[About this task] Transcribe the passage of the scholarship article below, starting with "The home along" and going on through "Hospital in Laredo.".

[Document section Boundary: Start]

The Francisco M. Canseco Family Endowed Scholarship
June 27, 2022
A nun who runs a children’s home in Texas says she is grateful for a family who sponsors a scholarship for two residents a year to attend Culver Summer Schools & Camps, calling it an “extraordinary experience.”
“Culver is a very unique opportunity for these children because it's so beautiful and has so many things that help them to grow in a positive environment in which they learn a lot of things,” said Sister Maria Isidra Valdez, administrator of the Sacred Heart Children’s Center in Laredo, Texas.
The home along the Rio Grande provides a home and support service for boys and girls who cannot live in their family homes for various reasons, including the death of parents, abandonment, or abuse. Sacred Heart usually houses 45 to 60 children, but because of COVID protocols, the number of children living there is down to 16 residents.
Children from Sacred Heart have been attending Culver since 2009 through the Francisco M. Canseco Family Endowed Scholarship, named in honor of a 1925 CMA graduate who died in 1992. He lived most of his life in Laredo and served as chief of staff at Mercy Hospital in Laredo.

[Document section Boundary: End]
[Data extract Boundary: Start]

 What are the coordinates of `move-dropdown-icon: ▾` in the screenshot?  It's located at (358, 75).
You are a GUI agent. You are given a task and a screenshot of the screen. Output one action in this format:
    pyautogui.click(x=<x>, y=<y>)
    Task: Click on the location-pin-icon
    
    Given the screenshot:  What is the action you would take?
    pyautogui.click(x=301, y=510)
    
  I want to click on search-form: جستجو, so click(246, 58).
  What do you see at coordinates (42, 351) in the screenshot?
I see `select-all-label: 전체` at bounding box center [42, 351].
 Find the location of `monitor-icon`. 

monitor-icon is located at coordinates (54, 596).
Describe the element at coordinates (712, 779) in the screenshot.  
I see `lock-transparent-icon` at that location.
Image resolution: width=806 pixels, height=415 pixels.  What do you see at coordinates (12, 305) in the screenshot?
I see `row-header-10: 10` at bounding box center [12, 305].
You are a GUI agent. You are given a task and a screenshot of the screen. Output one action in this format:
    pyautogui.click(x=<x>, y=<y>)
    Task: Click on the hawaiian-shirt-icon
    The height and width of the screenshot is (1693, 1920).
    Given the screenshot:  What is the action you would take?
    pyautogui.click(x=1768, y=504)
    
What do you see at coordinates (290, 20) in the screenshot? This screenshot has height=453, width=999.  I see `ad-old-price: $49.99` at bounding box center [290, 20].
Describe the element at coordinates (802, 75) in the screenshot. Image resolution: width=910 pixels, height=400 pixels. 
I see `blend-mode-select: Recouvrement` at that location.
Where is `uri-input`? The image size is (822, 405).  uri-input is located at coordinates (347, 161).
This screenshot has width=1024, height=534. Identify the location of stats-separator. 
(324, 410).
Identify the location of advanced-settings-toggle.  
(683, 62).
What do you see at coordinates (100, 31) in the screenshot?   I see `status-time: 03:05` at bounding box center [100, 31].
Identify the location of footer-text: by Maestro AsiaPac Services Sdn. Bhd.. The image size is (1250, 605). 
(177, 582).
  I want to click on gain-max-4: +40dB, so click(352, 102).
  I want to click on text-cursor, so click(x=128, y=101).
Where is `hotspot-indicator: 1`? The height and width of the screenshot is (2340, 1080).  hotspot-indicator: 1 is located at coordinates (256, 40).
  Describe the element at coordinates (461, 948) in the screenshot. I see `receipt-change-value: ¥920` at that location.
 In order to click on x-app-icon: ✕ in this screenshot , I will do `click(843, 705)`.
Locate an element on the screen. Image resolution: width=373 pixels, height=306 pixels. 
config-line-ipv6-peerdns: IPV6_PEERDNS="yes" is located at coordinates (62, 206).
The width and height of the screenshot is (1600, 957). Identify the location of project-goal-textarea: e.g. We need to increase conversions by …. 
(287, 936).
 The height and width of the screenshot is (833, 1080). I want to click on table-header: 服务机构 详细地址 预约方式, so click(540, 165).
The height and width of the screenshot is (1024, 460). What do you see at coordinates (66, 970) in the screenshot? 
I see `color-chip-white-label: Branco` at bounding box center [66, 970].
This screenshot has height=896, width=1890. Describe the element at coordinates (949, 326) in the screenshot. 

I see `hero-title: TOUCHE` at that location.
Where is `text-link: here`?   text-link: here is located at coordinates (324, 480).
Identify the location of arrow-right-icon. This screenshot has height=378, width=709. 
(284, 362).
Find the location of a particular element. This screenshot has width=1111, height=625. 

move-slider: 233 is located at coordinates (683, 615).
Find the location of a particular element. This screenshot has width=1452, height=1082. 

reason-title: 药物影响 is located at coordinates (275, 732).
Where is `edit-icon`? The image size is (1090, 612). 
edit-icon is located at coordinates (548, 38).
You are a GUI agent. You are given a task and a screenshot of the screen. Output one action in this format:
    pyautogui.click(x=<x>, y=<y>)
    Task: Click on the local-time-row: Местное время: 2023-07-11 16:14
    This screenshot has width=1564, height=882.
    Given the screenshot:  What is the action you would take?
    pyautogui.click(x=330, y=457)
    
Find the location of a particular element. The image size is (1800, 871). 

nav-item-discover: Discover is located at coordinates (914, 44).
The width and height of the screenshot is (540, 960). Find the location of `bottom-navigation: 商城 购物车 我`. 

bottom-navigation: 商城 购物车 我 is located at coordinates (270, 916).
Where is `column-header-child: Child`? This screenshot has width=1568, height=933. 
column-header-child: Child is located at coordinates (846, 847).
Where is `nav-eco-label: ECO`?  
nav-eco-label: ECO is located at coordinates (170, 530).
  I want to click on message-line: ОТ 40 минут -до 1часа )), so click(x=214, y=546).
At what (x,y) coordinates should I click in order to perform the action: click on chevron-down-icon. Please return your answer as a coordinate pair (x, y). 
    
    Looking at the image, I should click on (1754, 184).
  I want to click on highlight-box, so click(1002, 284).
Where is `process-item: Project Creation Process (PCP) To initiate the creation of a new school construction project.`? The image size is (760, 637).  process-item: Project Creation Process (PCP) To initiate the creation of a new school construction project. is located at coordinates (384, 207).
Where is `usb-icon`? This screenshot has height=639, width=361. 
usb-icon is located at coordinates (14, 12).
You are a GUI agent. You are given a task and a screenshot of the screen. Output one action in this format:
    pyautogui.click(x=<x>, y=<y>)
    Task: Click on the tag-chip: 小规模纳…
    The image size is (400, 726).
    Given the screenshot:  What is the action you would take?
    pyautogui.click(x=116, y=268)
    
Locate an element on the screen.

[Data extract Boundary: End]

[Output below]
The home along the Rio Grande provides a home and support service for boys and girls who cannot live in their family homes for various reasons, including the death of parents, abandonment, or abuse. Sacred Heart usually houses 45 to 60 children, but because of COVID protocols, the number of children living there is down to 16 residents.
Children from Sacred Heart have been attending Culver since 2009 through the Francisco M. Canseco Family Endowed Scholarship, named in honor of a 1925 CMA graduate who died in 1992. He lived most of his life in Laredo and served as chief of staff at Mercy Hospital in Laredo.